Reproduce every line below in full, but increase each coordinate in the answers by 145. Leave the pictures out.

:: Exercise materials ::

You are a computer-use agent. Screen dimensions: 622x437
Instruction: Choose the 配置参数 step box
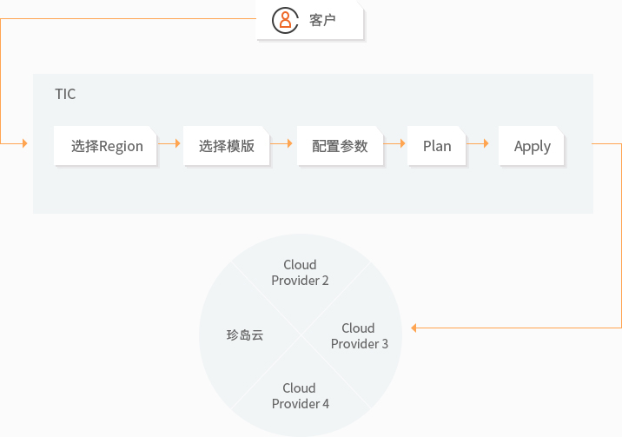click(x=340, y=146)
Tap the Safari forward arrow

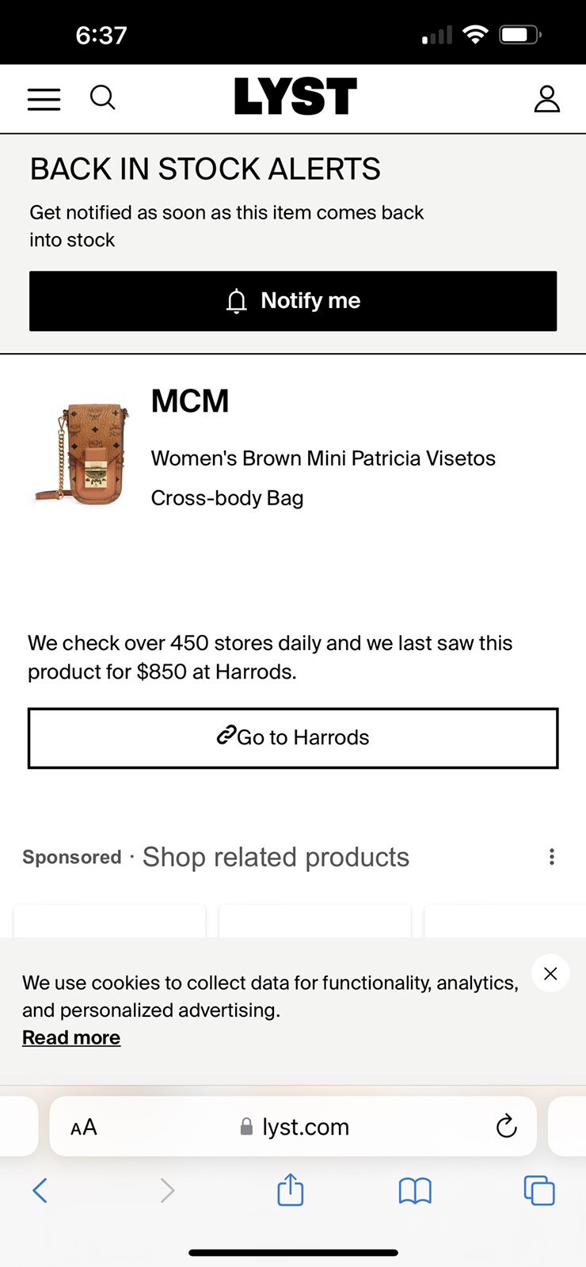[x=167, y=1190]
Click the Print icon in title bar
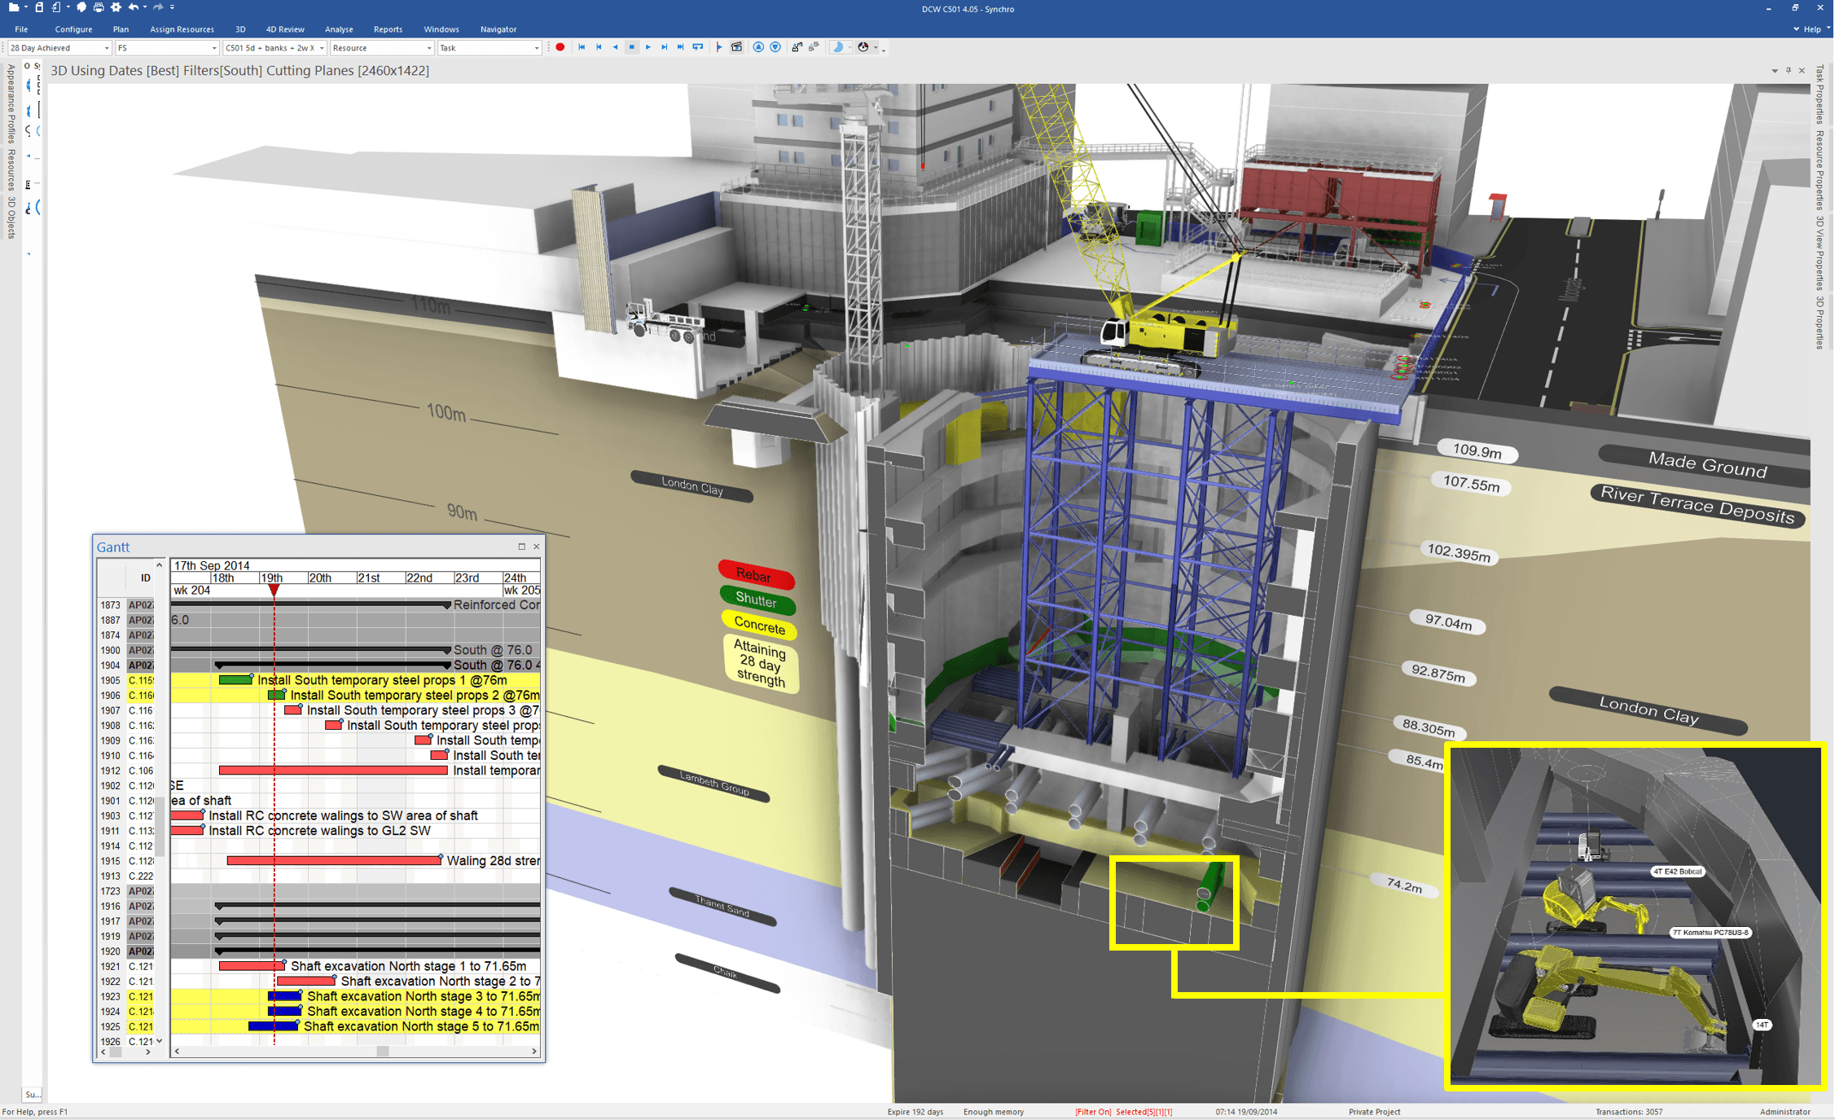 (x=98, y=7)
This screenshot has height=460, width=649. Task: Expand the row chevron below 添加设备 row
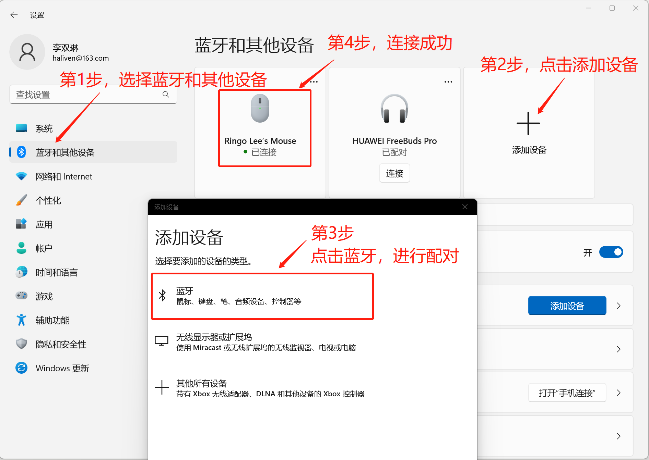click(618, 349)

:::

_The result_.
You are a computer-use agent. Screen dimensions: 622x437
Instruction: Choose the 配置参数 step box
click(x=485, y=291)
Tap the Safari forward arrow

[x=312, y=1335]
Click the Print icon in title bar
 (x=243, y=152)
This screenshot has height=460, width=649. Task: Expand the row chevron below 添加设备 row
click(763, 494)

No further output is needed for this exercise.